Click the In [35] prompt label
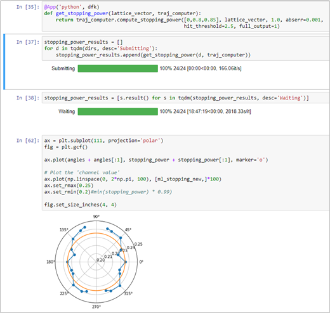330x313 pixels. coord(28,7)
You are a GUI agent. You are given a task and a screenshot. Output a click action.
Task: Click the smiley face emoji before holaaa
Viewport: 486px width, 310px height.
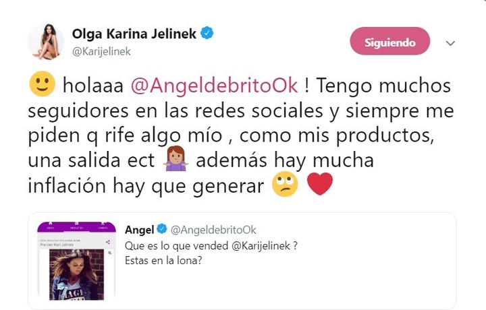42,84
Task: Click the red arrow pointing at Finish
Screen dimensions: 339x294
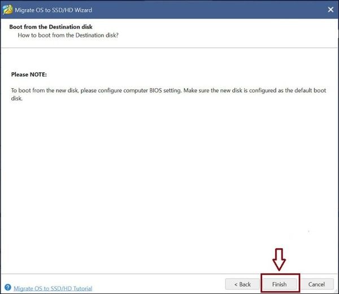Action: (280, 260)
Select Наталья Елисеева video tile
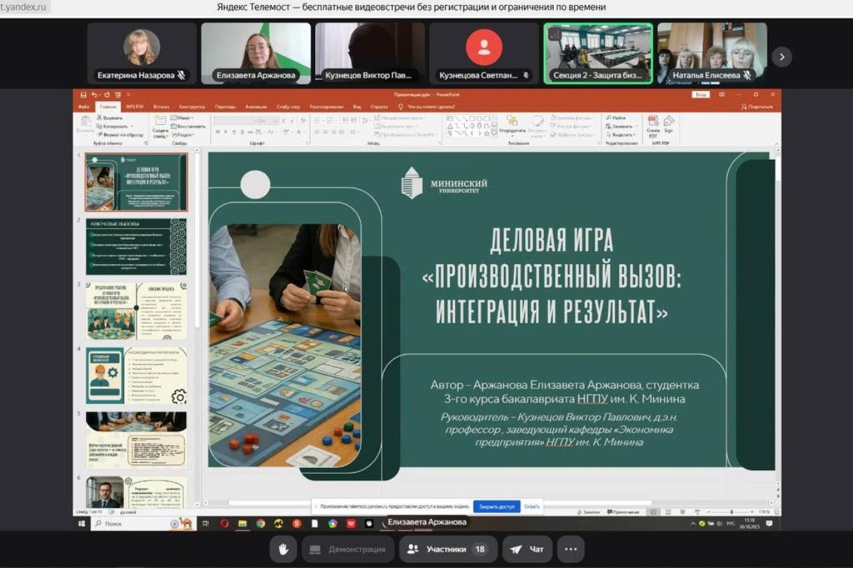The width and height of the screenshot is (853, 568). coord(712,53)
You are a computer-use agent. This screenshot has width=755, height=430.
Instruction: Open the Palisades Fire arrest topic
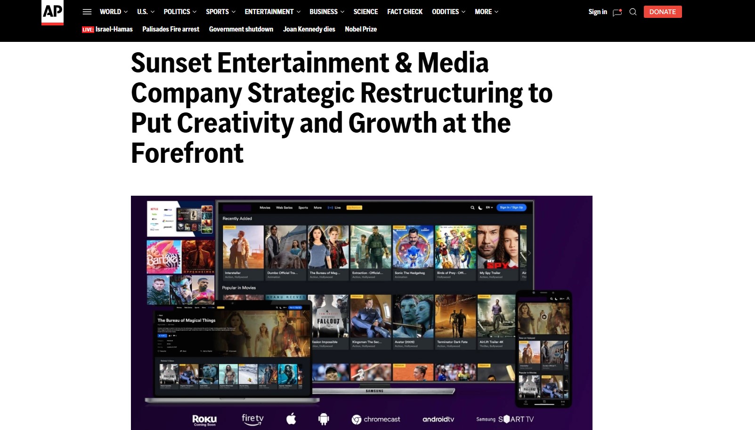[x=170, y=29]
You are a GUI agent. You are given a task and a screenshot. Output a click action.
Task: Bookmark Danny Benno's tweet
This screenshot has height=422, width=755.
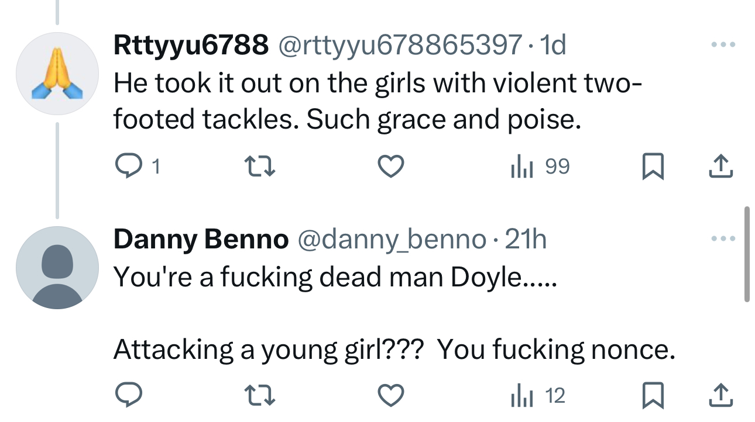point(653,397)
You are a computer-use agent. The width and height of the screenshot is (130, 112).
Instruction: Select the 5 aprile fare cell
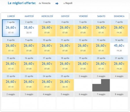pyautogui.click(x=83, y=28)
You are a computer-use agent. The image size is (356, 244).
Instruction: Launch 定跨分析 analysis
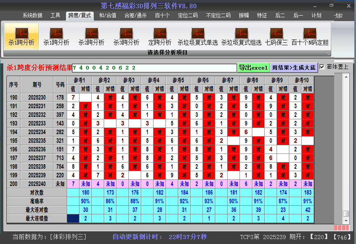[160, 36]
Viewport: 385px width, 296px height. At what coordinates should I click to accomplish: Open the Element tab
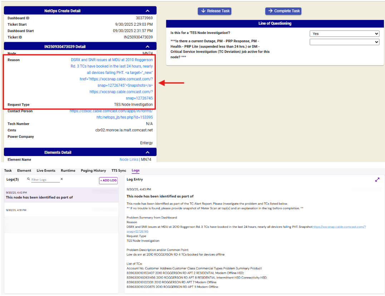coord(24,171)
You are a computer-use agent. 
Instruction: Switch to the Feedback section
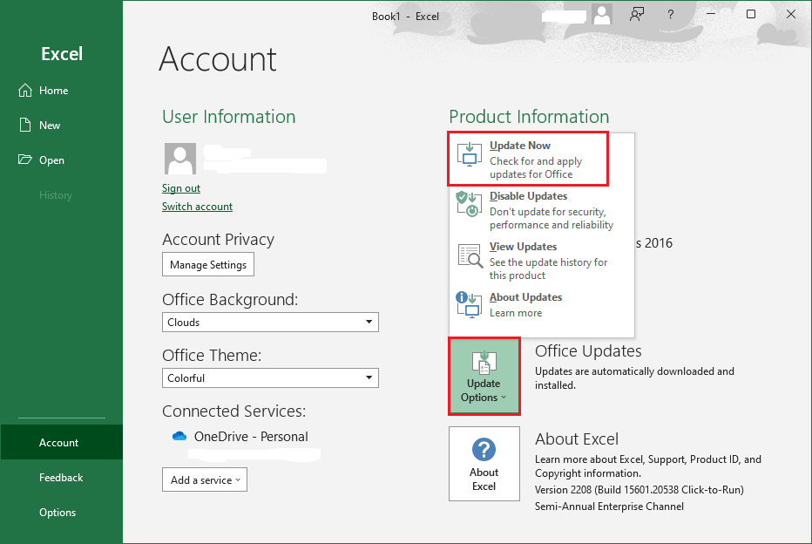point(61,477)
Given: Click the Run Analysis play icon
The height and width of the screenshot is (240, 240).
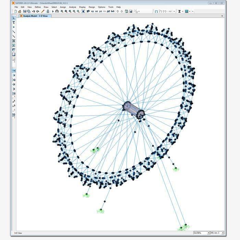Looking at the screenshot, I should pos(53,11).
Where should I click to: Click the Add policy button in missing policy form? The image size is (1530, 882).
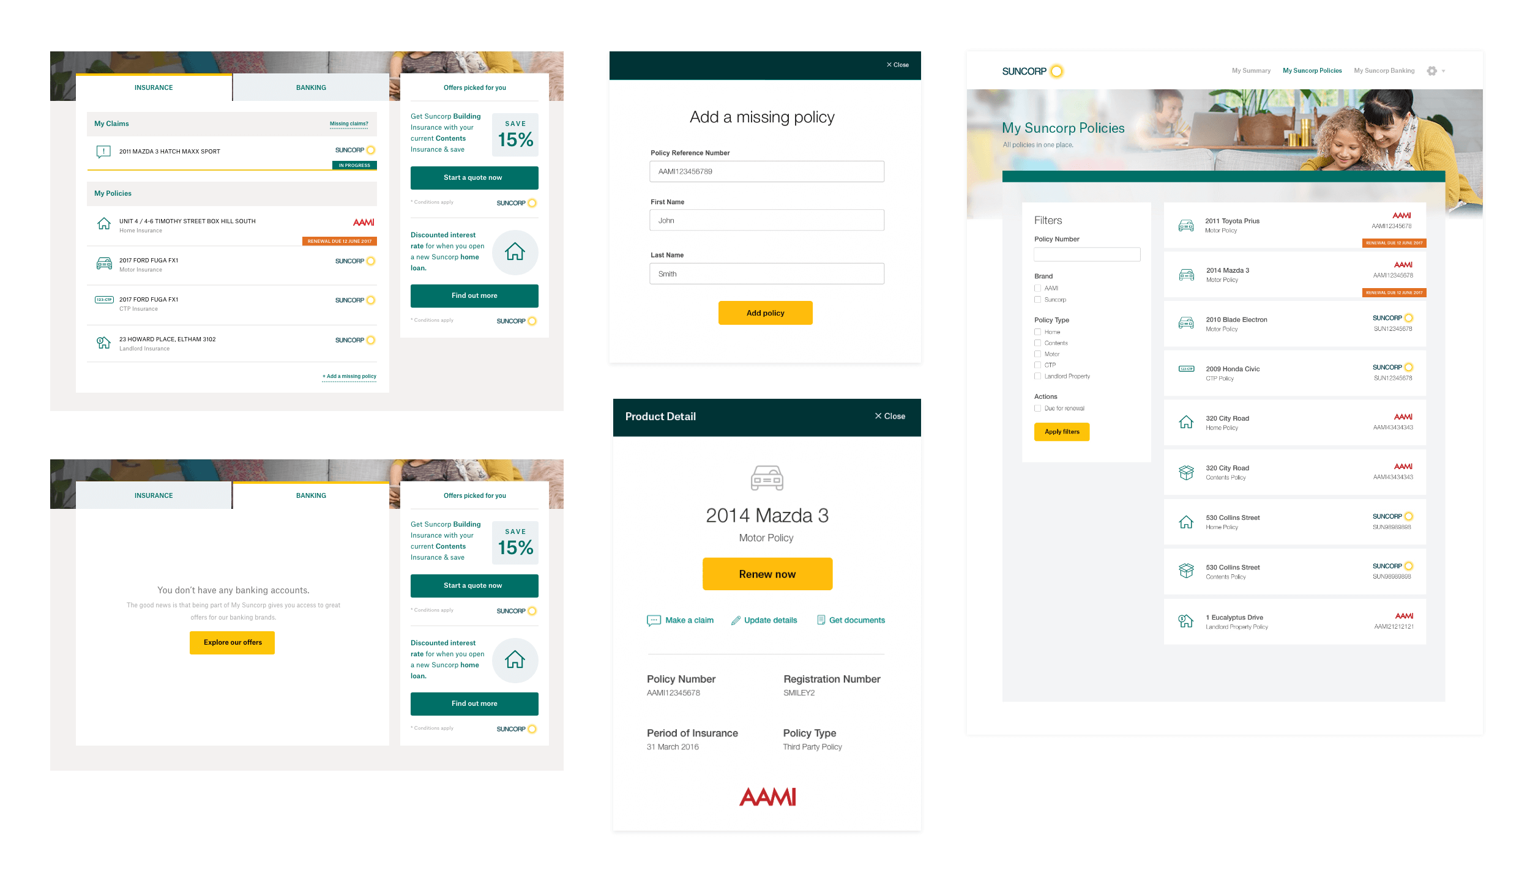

—————

*Requirement*. The answer must consist of every line from the records above that holds "size".

*Written answer*.
You are a computer-use agent. The image size is (356, 244).
Where should I click to: Click the Add policy button in missing policy form? The image size is (1530, 882).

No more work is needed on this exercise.